• [Énoncé 1] Relevez tous les mots que le texte sur les substituts nicotiniques place entre guillemets.
• [Énoncé 2] Dans quelle revue a paru l'étude américaine citée dans le texte sur les substituts nicotiniques ?

• [Texte à lire]
%%

Miser sur la seule nicotine pour sevrer les addicts, c’est oublier qu’une plante est un assemblage de dizaines de principes qui agissent ensemble. Et c’est encore valable pour le cannabis, dont la médecine ne retient que le CBD.
La controverse actuelle sur l’efficacité des substituts nicotiniques constitue un excellent exemple des limites de la phytothérapie monomoléculaire.
Selon une étude américaine (revue Tobacco control), il s’avère que l’usage de patches et chewing-gums à la nicotine, n’apporte qu’une maigre amélioration à long terme sur le succès d’une tentative de sevrage tabagique. On arriverait péniblement à 20% de résultats après les rechutes.
Et dans les termes cités, repose tout le problème: d’un coté le sevrage TABAGIQUE, donc par rapport à la consommation (par combustion, mais aussi par prise orale) des feuilles d’une plante, et de l’autre des substituts NICOTINIQUES, qui ne contiennent qu’un seul type moléculaire, la nicotine.
D’un coté, des dizaines de composants, nous dirons en grimaçant: ”naturels”, et encore une bonne dizaine de cochonneries (caramel, arômes divers) destinées à amplifier et accélérer l’effet “flash” de la première bouffée, et à introduire des arôme qui ajoutent du plaisir à la “récompense” pharmacologique due essentiellement à la nicotine.
En fait, le fumeur est un addict à tout ce triste mélange, et il est illusoire de penser que la prise de nicotine pure remplira le rôle de substitut. D’autant que les récepteurs nicotiniques par eux-mêmes ont une fonction essentielle dans l’organisme, et que de les saturer avec du produit pur entraîne fatalement des déséquilibres qu’il faut alors eux-mêmes corriger!

%%

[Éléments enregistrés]
%%

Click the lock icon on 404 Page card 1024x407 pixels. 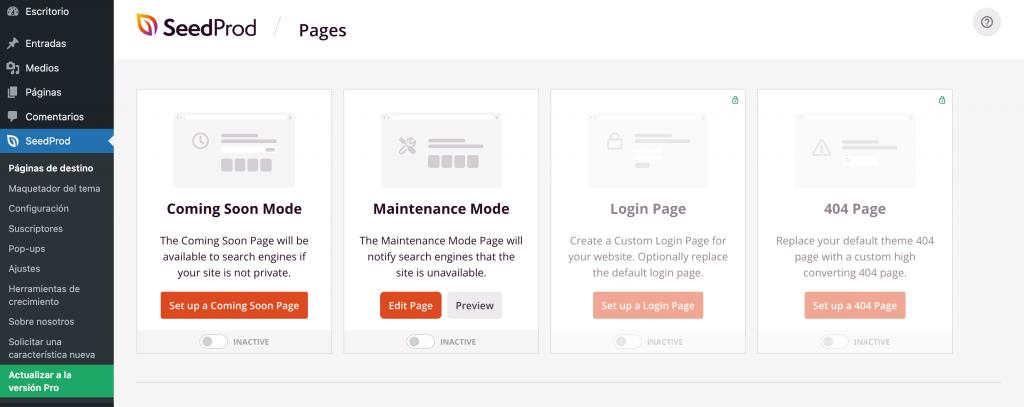tap(942, 100)
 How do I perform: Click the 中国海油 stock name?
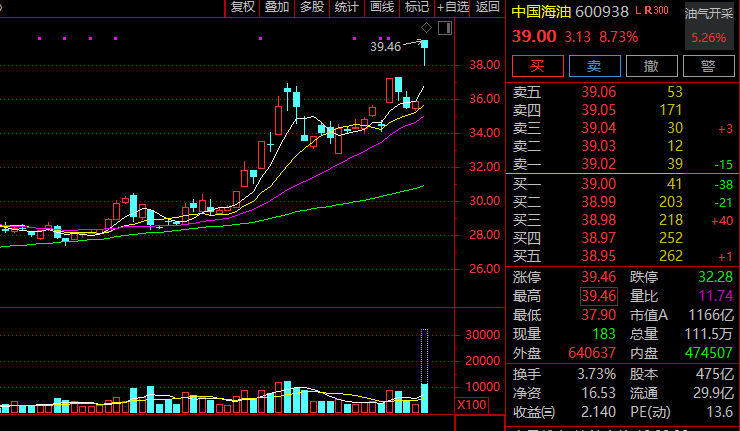pos(541,11)
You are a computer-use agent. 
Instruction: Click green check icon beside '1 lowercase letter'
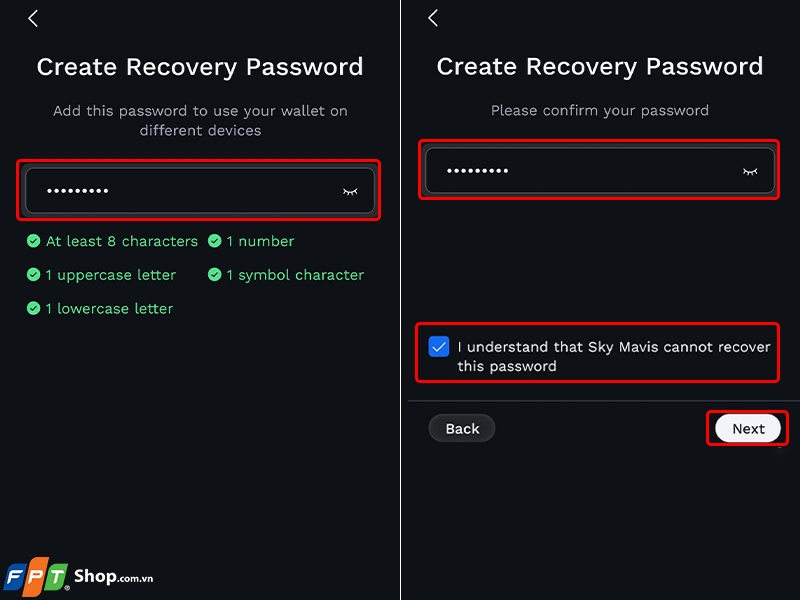tap(34, 309)
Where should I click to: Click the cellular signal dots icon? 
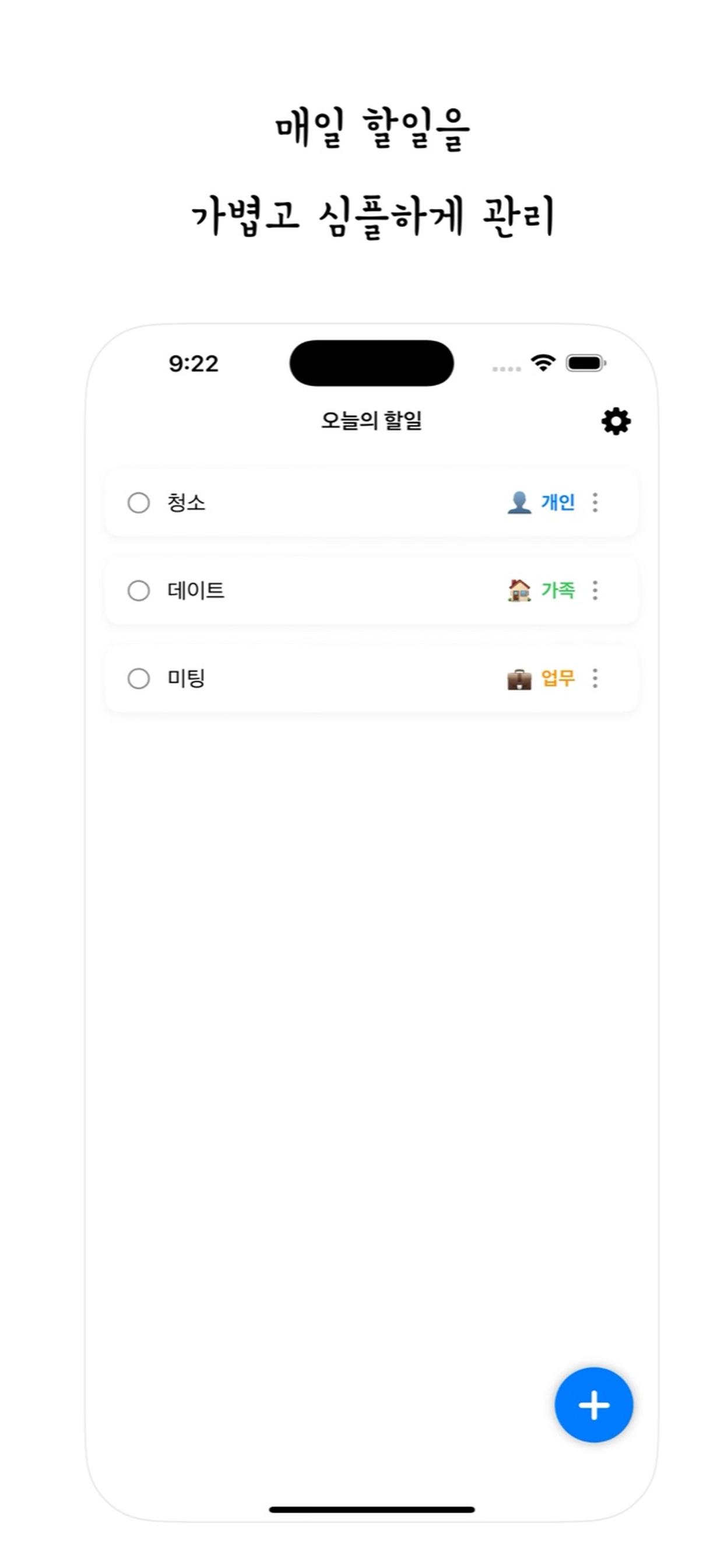(506, 369)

%%

• [Corrigé détaillé 1] naturels, flash, récompense

• [Corrigé détaillé 2] Dans la revue Tobacco control.